Italian breed of goat

The Girgentana or Nturcina is an Italian breed of domestic goat indigenous to the province of Agrigento, in the southern part of the Mediterranean island of Sicily. The name of the breed derives from Girgenti, the name of Agrigento in local Sicilian language. There were in the past more than 30,000 head in the hills and coastal zone of the province. In the twenty-first century the breed is in danger of disappearance.

== History ==

The Girgentana was first described by Arturo Magliano in 1930; the origins of the breed are unknown.
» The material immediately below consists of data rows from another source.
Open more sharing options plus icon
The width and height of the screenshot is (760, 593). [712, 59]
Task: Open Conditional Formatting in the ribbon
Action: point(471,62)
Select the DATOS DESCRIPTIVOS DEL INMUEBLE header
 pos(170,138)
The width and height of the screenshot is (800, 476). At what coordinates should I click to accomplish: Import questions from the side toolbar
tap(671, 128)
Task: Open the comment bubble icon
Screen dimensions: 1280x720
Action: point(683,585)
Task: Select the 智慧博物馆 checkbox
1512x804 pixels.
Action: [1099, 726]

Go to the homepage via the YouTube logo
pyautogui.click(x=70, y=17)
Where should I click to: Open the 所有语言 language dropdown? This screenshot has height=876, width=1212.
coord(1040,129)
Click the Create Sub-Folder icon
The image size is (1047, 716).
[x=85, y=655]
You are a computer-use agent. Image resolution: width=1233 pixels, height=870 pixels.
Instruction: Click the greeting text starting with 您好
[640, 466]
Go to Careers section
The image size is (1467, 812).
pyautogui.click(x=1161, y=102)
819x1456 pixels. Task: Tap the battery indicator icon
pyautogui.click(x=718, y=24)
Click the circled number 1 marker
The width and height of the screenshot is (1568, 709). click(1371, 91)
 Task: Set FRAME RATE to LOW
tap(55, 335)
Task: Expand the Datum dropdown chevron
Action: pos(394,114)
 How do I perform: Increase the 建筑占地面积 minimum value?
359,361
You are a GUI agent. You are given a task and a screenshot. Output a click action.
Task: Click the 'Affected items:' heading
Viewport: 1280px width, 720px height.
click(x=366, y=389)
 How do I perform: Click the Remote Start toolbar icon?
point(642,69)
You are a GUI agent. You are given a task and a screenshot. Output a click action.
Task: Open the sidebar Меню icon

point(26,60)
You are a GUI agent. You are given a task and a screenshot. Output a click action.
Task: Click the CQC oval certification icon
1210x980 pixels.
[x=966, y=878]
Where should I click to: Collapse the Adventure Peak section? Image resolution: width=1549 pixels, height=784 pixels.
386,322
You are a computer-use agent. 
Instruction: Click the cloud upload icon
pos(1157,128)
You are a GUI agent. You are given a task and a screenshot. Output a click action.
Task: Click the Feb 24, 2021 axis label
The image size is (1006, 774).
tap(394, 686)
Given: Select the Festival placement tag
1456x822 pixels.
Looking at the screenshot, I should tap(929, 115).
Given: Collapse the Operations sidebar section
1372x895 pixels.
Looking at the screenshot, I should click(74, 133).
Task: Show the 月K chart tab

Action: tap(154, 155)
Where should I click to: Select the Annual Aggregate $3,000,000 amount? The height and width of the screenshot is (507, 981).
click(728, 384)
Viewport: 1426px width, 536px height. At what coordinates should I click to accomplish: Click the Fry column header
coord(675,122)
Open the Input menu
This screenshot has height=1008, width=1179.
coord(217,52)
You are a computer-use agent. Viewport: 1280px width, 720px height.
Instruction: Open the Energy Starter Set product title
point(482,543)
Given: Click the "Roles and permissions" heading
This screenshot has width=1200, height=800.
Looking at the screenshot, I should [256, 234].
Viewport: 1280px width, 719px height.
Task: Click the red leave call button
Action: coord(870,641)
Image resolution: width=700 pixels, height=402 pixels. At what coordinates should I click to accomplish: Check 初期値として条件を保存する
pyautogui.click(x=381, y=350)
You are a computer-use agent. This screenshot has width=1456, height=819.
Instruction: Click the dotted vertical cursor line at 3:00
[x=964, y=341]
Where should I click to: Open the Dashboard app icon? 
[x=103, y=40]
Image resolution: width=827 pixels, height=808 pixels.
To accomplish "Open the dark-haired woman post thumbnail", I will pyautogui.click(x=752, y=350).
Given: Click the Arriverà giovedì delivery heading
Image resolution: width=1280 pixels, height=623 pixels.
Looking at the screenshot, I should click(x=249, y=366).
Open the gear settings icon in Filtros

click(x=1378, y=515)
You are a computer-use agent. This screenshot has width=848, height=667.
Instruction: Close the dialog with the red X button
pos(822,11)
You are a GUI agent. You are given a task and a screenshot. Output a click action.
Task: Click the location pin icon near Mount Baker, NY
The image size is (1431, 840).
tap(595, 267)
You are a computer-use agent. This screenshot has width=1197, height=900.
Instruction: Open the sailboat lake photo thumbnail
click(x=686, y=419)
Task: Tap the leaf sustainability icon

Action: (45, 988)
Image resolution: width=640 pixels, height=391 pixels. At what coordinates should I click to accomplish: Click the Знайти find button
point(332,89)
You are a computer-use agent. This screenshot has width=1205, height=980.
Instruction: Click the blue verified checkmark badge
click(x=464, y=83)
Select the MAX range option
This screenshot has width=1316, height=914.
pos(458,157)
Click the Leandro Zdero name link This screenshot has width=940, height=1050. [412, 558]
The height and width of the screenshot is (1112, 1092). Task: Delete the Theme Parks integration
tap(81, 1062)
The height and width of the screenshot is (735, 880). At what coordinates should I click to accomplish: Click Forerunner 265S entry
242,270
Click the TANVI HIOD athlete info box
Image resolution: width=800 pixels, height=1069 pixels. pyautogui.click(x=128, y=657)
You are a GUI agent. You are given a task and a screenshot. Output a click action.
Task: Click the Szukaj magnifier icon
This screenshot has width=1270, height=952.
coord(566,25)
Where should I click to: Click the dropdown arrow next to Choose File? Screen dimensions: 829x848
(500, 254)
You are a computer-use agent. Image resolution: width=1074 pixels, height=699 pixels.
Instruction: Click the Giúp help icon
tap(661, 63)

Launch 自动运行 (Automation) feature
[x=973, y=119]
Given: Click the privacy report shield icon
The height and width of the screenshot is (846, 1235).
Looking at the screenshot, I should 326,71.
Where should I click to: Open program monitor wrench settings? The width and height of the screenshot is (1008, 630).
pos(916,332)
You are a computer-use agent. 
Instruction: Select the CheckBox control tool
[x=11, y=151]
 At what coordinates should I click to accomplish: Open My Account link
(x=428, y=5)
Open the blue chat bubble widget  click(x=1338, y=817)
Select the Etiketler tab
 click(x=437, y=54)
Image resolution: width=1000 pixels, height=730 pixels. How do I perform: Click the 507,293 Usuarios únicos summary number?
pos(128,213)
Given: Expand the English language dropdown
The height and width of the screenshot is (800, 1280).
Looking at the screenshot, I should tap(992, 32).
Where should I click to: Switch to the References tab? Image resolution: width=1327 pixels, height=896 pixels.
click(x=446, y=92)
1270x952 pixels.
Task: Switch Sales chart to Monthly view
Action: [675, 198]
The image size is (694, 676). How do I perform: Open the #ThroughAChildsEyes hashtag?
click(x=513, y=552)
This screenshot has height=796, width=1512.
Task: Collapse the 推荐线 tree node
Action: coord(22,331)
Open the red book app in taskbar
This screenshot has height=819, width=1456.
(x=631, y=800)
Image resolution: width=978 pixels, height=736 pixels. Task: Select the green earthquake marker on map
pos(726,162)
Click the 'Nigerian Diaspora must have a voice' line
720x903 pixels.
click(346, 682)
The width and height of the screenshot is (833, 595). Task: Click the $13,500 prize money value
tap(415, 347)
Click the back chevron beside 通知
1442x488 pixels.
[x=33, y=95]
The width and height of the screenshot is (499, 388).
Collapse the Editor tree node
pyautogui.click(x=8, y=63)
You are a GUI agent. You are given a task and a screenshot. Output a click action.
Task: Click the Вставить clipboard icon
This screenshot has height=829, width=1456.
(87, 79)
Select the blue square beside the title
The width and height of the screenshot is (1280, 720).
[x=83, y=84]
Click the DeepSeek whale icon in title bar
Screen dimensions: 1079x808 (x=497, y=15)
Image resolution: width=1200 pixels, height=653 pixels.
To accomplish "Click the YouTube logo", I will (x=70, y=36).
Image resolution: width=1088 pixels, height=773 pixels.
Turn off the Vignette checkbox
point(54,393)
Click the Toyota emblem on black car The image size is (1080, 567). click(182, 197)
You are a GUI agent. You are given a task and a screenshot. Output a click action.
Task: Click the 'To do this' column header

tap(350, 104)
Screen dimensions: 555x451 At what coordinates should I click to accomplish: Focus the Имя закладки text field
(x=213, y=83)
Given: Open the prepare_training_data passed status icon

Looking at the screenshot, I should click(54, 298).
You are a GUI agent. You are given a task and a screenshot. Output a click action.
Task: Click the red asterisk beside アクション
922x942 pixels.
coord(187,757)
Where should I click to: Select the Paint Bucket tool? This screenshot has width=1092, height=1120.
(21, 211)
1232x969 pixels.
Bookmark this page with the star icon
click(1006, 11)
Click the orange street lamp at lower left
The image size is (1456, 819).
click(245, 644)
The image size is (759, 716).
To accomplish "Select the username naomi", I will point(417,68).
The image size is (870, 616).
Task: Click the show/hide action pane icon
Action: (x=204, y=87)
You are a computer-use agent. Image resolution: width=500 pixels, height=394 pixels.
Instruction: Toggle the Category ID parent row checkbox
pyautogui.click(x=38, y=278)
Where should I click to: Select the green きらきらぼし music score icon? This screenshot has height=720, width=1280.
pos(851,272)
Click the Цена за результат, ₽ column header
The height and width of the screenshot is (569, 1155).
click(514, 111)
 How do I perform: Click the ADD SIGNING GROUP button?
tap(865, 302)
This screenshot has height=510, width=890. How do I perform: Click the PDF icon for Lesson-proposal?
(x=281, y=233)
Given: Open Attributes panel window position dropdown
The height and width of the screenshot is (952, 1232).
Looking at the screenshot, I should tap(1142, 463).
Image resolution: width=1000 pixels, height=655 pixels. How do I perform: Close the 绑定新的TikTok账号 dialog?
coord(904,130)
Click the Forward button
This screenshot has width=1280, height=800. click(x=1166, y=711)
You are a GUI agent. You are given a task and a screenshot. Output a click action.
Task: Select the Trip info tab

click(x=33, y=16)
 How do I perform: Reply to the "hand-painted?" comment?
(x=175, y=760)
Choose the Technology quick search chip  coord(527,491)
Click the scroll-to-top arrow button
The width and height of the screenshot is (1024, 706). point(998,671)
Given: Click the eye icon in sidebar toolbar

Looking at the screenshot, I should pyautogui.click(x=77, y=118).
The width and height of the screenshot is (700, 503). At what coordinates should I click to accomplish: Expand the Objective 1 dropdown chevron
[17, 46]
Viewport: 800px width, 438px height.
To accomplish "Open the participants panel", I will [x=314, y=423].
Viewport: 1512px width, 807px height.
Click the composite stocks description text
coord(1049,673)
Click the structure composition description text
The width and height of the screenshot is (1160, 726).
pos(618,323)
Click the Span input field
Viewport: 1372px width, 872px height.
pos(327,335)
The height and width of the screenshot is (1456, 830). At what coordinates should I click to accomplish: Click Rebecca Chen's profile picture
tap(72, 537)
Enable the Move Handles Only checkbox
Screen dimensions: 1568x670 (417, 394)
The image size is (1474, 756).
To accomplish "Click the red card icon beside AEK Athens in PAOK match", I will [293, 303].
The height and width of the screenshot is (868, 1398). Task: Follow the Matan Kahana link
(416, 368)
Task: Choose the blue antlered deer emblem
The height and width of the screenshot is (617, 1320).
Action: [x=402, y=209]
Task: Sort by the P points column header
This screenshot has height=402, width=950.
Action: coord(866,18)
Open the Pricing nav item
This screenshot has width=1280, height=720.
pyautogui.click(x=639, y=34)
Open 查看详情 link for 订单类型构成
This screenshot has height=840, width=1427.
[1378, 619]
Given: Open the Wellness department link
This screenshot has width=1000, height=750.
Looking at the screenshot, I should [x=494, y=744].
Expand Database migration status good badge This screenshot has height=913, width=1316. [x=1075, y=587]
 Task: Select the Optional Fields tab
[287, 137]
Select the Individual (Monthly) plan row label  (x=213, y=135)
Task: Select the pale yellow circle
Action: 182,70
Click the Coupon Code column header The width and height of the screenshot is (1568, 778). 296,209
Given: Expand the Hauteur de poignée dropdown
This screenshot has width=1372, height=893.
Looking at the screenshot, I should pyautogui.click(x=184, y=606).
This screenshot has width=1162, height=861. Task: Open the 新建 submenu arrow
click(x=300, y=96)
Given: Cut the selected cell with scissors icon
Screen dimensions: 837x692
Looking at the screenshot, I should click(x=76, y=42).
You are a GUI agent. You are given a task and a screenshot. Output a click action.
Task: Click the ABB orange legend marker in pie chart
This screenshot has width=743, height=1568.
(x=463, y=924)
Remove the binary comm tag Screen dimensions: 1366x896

The animals could have been introduced to Sicily by Greek colonists about 700 BC, or in the eighth century AD by Arab invaders. Johann Wolfgang Amschler identified the Girgentana with Capra prisca and the Ram in a Thicket statues excavated at Ur by Leonard Woolley in 1927–28. Leopold Adametz proposed that it is descended, at least in part, from the markhor, Capra falconeri, a species of Central Asian goat-antelope; the horns are superficially similar, but spiral in opposite directions – the right horn of the Girgentana spirals clockwise from the base (like a corkscrew), while in the markhor it is the left.

The Girgentana is one of the eight autochthonous Italian goat breeds for which a genealogical herdbook is kept by the Associazione Nazionale della Pastorizia, the Italian national association of sheep-breeders. It was formerly numerous in the province of Agrigento, where there were more than 30,000 in the coastal area and the hilly hinterland. It has since fallen rapidly, to the point that measures for its protection may be needed. At the end of 1993 the population was estimated at 524. The conservation status of the breed was listed as "endangered" by the Food and Agriculture Organization of the United Nations in 2007. At the end of 2013 the registered population was 390.

== Characteristics ==

The goats are of medium size: nannies stand some 80 cm at the withers and have an average weight of 46 kg, while billies are on average about 5 cm taller and weigh approximately 65 kg. The head is small and delicate, with a convex profile and erect ears; beards are present in both sexes. The horns are large and of twisted spiral form, almost joined at the base and rising almost vertically. The coat is white, sometimes tinged on the face with yellow or – more rarely – with grey.

== Use ==

The Girgentana is reared principally for milk. Yields are of the order of 400±– kg in a lactation of 150–180 days.

Lambs are slaughtered at between 30 and 60 days old, when they weigh from 7±to kg.